Gamelan DanAnda and Firetail – Anglayang
Anglayang brings together Bali based Gamelan DanAnda and Naarm based Firetail in a meeting of flare and texture. Released on vinyl through Komunitas Records, it’s a grounded and generous work, tracing the quiet beauty that emerges when traditions listen to one another.
Captured and crafted by ARIA-winning producer Myles Mumford, both in the studio and from a sold-out live night at Melbourne Recital Centre’s Primrose Potter Salon, the project blends the subtle patterns of Balinese gamelan with the smooth flow of Firetail’s jazz fusion. A sound as conceptual as can be, this is a must listen!
HAZTET – “Naima [Live at The Vanguard]”
HAZTET is forging a distinctive place in Eora’s jazz-doof scene. They’ve been subtly opening new paths for improvised music on Gadigal land. In “Naima”, the band finds a soft, meditative space, where spiritual jazz becomes a conversation. Echoes of ’70s masters linger, but it’s the intimate interplay between the musicians that gives the piece its subtle power. HAZTET distills the delicate, powerful magic that arises when musicians improvise together.

At the heart of Zodiac’s new album, From, is a question second-generation immigrants carry with them: “Where are you from?” It’s a question with no single answer, one that ripples through the music and emotions of the album, tracing the spaces between belonging and identity.

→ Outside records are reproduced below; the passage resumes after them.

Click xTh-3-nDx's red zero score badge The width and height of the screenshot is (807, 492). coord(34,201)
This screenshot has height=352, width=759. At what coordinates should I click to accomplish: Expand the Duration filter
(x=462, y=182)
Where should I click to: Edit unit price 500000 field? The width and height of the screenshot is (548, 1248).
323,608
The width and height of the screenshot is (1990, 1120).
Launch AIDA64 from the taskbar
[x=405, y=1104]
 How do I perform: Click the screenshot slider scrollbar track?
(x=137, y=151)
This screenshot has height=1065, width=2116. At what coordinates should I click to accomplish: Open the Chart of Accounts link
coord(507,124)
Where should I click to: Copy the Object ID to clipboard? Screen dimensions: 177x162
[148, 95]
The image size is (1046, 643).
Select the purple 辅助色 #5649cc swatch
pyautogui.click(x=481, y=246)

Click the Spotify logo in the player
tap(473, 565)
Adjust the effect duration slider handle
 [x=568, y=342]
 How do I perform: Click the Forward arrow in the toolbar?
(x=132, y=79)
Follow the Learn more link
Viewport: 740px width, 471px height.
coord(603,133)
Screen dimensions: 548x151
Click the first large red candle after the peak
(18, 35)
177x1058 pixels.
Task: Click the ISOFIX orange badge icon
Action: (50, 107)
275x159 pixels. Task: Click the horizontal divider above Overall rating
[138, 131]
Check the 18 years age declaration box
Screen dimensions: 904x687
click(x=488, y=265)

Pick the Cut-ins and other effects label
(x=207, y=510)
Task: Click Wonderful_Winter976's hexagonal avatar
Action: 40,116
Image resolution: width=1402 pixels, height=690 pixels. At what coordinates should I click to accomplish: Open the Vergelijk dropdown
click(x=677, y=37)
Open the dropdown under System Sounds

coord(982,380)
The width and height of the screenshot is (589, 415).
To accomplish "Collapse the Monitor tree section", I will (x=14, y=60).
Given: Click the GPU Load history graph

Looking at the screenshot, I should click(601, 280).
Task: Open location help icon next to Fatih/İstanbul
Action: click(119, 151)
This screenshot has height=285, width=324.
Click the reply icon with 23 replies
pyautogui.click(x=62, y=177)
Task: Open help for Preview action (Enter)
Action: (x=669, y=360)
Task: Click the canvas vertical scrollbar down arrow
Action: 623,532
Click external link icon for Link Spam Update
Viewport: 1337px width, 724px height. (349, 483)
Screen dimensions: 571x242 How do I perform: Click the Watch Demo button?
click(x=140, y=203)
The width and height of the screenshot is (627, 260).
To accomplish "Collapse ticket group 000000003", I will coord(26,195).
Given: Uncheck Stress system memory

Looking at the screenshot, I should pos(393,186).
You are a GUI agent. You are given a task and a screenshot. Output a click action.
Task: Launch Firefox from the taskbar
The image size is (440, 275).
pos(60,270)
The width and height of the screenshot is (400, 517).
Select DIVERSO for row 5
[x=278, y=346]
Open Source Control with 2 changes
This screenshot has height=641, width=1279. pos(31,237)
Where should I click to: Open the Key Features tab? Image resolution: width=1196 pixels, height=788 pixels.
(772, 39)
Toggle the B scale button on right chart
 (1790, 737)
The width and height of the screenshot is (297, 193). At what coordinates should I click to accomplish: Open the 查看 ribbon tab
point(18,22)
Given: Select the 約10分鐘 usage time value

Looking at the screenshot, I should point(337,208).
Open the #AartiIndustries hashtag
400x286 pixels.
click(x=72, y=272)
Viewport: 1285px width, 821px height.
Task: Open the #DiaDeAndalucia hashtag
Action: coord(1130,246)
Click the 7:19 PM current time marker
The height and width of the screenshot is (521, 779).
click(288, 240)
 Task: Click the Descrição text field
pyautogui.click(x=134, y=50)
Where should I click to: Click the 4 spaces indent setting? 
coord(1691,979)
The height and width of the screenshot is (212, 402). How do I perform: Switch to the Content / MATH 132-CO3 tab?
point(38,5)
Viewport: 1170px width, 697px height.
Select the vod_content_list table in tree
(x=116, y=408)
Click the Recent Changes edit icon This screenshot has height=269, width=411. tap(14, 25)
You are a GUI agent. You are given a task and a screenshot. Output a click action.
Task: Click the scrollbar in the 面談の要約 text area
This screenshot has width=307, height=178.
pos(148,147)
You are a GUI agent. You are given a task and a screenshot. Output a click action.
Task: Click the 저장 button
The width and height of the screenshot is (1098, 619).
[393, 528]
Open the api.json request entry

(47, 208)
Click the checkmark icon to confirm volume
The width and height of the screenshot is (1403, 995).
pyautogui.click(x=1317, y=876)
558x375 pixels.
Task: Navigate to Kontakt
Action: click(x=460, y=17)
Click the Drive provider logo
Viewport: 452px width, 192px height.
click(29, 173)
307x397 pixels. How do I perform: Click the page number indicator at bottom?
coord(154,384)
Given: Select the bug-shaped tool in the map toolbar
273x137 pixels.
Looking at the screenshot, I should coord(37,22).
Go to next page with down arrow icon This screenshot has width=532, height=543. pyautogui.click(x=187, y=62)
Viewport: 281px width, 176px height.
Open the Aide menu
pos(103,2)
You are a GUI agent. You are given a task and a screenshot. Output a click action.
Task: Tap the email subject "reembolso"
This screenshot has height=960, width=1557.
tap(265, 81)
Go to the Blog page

A question all too easy to relate to, and often inciting a duality of dissonance. The band instead chose to embrace the balance between worlds, paying tribute to both their ancestral home and the land they call home today.
Infused with the currents of his homeland, Ashkan Shafiei’s music evokes the dreamlike, psychedelic pulse of pre-revolution Iran. “Hunter” carries an ethereal presence. Through Ashkan’s rubab and sinuously sung Farsi, voice and instrument merge, transforming song into a vessel that carries the past into the present. The second release from the ever-growing and boundary pushing Music in Exile on this list, a label you must dig into!